The Lean Startup - Eric Ries [55]
However, because Grockit was using the wrong kinds of metrics, the startup was not genuinely improving. Farb was frustrated in his efforts to learn from customer feedback. In every cycle, the type of metrics his team was focused on would change: one month they would look at gross usage numbers, another month registration numbers, and so on. Those metrics would go up and down seemingly on their own. He couldn’t draw clear cause-and-effect inferences. Prioritizing work correctly in such an environment is extremely challenging.

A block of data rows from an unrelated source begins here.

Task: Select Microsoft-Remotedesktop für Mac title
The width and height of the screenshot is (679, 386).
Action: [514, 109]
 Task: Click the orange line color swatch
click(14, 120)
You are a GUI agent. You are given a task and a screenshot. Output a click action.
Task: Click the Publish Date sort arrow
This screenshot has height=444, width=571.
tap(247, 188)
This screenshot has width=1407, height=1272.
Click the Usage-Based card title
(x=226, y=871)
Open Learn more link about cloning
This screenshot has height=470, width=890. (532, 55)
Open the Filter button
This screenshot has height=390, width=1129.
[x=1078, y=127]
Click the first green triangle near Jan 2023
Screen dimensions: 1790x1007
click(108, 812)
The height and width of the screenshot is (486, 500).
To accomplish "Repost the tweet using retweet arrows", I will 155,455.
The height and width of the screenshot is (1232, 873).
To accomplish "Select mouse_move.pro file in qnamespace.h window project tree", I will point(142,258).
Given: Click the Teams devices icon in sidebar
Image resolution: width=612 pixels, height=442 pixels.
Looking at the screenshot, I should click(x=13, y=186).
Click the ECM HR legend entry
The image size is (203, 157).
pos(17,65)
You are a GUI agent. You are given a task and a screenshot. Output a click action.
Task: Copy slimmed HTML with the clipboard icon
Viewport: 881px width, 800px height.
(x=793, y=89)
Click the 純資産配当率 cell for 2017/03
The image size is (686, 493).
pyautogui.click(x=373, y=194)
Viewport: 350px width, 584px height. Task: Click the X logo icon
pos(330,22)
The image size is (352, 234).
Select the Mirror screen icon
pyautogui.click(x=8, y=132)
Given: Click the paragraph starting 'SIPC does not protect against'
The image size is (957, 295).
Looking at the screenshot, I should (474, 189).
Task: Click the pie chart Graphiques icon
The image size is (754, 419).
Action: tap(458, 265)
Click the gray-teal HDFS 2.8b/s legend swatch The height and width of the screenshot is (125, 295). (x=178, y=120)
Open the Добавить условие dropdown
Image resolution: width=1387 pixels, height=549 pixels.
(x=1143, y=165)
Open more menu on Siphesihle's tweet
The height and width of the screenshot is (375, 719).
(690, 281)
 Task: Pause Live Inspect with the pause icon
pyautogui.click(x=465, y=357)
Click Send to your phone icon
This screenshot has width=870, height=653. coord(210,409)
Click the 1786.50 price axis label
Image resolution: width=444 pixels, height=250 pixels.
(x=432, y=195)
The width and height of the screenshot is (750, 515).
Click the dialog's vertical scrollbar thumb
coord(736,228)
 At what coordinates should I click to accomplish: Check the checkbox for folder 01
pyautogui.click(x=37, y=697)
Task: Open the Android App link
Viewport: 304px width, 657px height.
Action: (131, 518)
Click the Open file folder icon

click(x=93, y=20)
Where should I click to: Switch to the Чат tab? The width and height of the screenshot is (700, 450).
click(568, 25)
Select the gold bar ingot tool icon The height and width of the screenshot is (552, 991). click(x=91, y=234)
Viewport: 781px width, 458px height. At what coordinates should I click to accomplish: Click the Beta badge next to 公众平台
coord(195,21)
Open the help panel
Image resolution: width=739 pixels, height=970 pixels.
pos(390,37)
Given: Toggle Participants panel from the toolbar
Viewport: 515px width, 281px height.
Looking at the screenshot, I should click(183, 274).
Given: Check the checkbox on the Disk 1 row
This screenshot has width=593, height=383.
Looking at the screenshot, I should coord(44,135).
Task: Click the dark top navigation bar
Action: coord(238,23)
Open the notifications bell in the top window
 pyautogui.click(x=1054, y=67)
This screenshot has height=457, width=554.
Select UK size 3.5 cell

Farb could have asked his data analyst to investigate a particular question. For example, when we shipped feature X, did it affect customer behavior? But that would have required tremendous time and effort. When, exactly, did feature X ship? Which customers were exposed to it? Was anything else launched around that same time? Were there seasonal factors that might be skewing the data? Finding these answers would have required parsing reams and reams of data. The answer often would come weeks after the question had been asked. In the meantime, the team would have moved on to new priorities and new questions that needed urgent attention.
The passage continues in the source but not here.